• _EXERCISE AIM_
Please write out the entries below again with "GUI agent" swapped for "interface agent" and everything else unchanged, leaving out the pictures.

.....

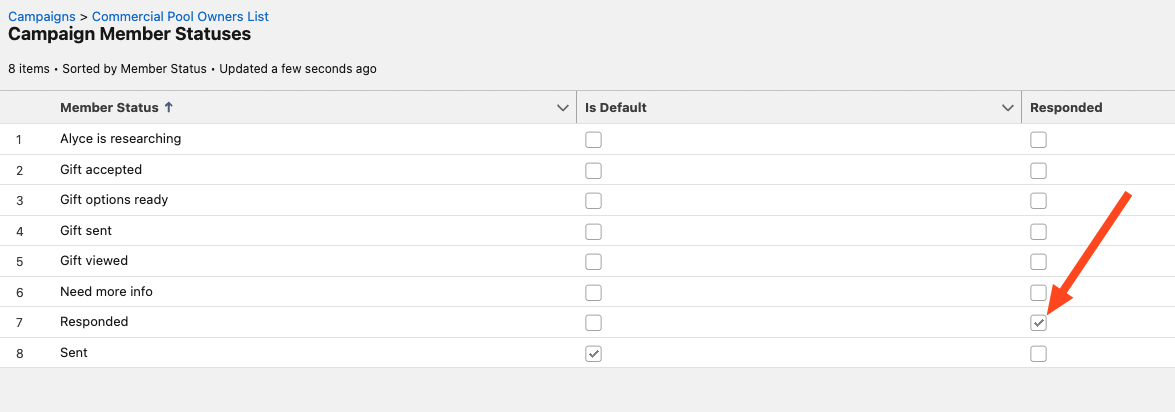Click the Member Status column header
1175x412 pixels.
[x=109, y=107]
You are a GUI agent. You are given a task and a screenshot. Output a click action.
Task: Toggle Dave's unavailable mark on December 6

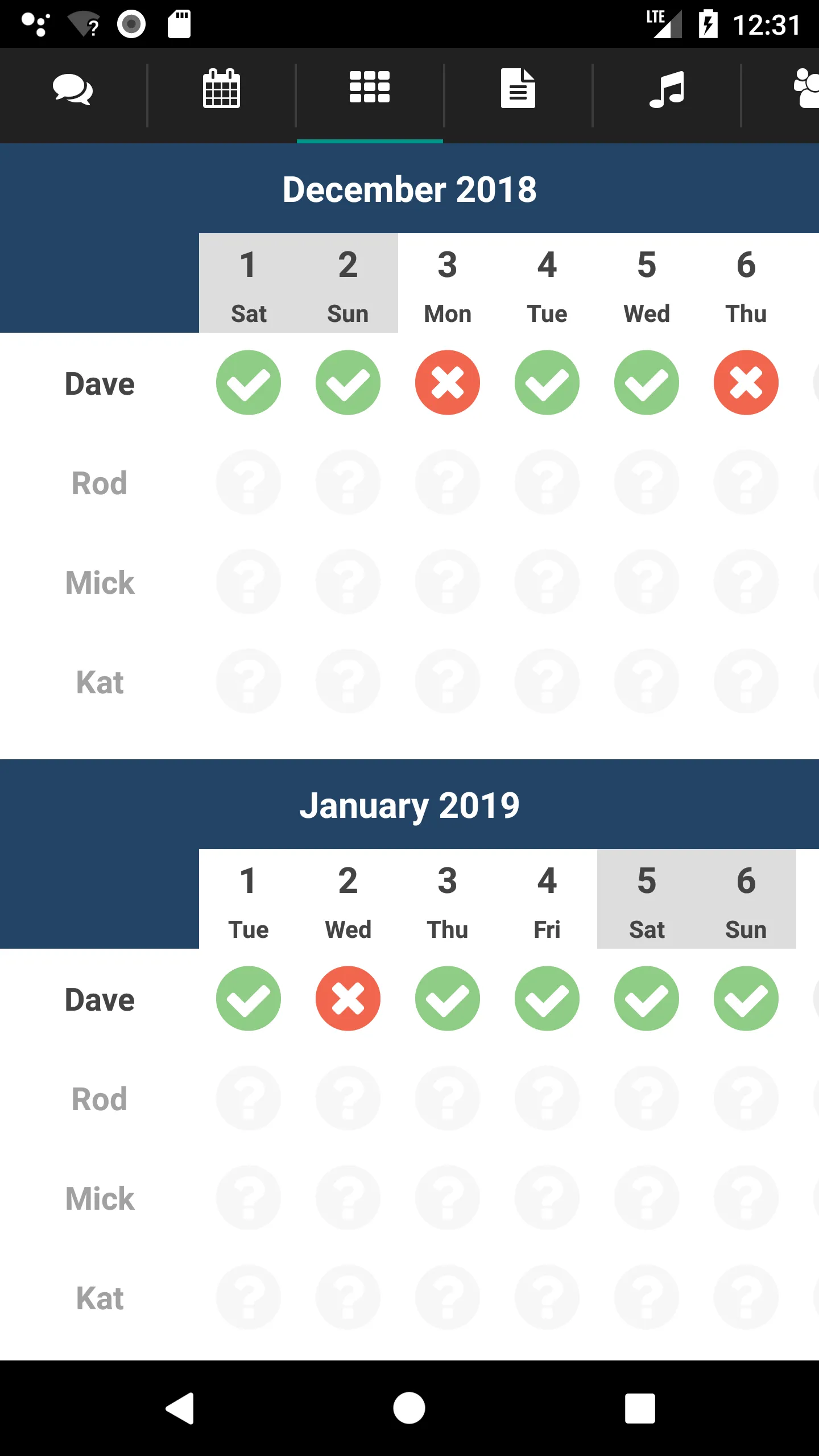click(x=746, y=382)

.....

• _RESULT OF THIS EXERCISE_
Click the Member Status column header
1175x412 pixels.
[x=109, y=107]
You are a interface agent. You are given a task and a screenshot. Output a click action.
Task: Toggle Dave's unavailable mark on December 6

click(x=746, y=382)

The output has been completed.